### What this task involves
Rewrite the material below, changing "Screen dimensions" to "Screen size" everywhere it occurs and leaving everything else the same.

### Records for this task
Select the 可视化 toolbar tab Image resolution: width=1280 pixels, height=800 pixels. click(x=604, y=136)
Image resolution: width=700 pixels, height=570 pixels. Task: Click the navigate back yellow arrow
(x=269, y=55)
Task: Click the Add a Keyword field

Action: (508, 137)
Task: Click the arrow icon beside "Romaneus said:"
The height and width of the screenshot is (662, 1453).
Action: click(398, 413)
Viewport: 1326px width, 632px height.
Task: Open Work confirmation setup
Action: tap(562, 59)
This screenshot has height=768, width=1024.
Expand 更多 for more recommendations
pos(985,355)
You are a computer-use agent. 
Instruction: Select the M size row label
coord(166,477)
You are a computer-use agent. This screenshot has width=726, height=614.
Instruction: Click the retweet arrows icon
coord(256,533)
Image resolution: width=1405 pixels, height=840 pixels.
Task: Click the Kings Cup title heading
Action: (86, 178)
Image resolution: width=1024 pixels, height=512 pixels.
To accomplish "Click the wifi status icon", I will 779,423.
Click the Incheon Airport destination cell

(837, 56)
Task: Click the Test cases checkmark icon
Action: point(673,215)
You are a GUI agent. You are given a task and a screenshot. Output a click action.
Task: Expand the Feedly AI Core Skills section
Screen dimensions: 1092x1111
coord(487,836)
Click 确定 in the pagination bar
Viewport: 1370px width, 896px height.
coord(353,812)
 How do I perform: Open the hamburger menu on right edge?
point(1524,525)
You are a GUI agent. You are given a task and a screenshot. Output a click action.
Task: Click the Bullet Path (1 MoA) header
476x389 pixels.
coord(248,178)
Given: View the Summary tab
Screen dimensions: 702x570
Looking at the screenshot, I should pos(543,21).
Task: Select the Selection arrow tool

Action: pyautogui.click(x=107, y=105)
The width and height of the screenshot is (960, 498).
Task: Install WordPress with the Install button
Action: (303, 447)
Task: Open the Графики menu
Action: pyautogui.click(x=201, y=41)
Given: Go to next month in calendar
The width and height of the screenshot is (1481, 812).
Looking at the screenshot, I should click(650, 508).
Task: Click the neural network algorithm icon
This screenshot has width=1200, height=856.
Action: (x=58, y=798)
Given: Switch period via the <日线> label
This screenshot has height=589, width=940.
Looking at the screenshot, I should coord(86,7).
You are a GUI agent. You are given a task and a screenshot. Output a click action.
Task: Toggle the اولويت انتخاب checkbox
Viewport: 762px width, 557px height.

### Response to the exercise
Select the 可视化 toolbar tab Image resolution: width=1280 pixels, height=800 pixels. click(x=604, y=136)
Image resolution: width=700 pixels, height=570 pixels. Task: Click the navigate back yellow arrow
(x=269, y=55)
Task: Click the Add a Keyword field

Action: (508, 137)
Task: Click the arrow icon beside "Romaneus said:"
The height and width of the screenshot is (662, 1453).
Action: click(398, 413)
Viewport: 1326px width, 632px height.
Task: Open Work confirmation setup
Action: tap(562, 59)
This screenshot has height=768, width=1024.
Expand 更多 for more recommendations
pos(985,355)
You are a computer-use agent. 
Instruction: Select the M size row label
coord(166,477)
You are a computer-use agent. This screenshot has width=726, height=614.
Instruction: Click the retweet arrows icon
coord(256,533)
Image resolution: width=1405 pixels, height=840 pixels.
Task: Click the Kings Cup title heading
Action: (86, 178)
Image resolution: width=1024 pixels, height=512 pixels.
To accomplish "Click the wifi status icon", I will 779,423.
Click the Incheon Airport destination cell

(837, 56)
Task: Click the Test cases checkmark icon
Action: point(673,215)
You are a GUI agent. You are given a task and a screenshot. Output a click action.
Task: Expand the Feedly AI Core Skills section
Screen size: 1092x1111
coord(487,836)
Click 确定 in the pagination bar
Viewport: 1370px width, 896px height.
coord(353,812)
 How do I perform: Open the hamburger menu on right edge?
point(1524,525)
You are a GUI agent. You are given a task and a screenshot. Output a click action.
Task: Click the Bullet Path (1 MoA) header
476x389 pixels.
coord(248,178)
Given: View the Summary tab
Screen size: 702x570
Looking at the screenshot, I should pos(543,21).
Task: Select the Selection arrow tool

Action: pyautogui.click(x=107, y=105)
The width and height of the screenshot is (960, 498).
Task: Install WordPress with the Install button
Action: (303, 447)
Task: Open the Графики menu
Action: pyautogui.click(x=201, y=41)
Given: Go to next month in calendar
The width and height of the screenshot is (1481, 812).
Looking at the screenshot, I should click(650, 508).
Task: Click the neural network algorithm icon
This screenshot has width=1200, height=856.
Action: (x=58, y=798)
Given: Switch period via the <日线> label
This screenshot has height=589, width=940.
Looking at the screenshot, I should coord(86,7).
You are a GUI agent. You are given a task and a screenshot. Output a click action.
Task: Toggle the اولويت انتخاب checkbox
Viewport: 762px width, 557px height.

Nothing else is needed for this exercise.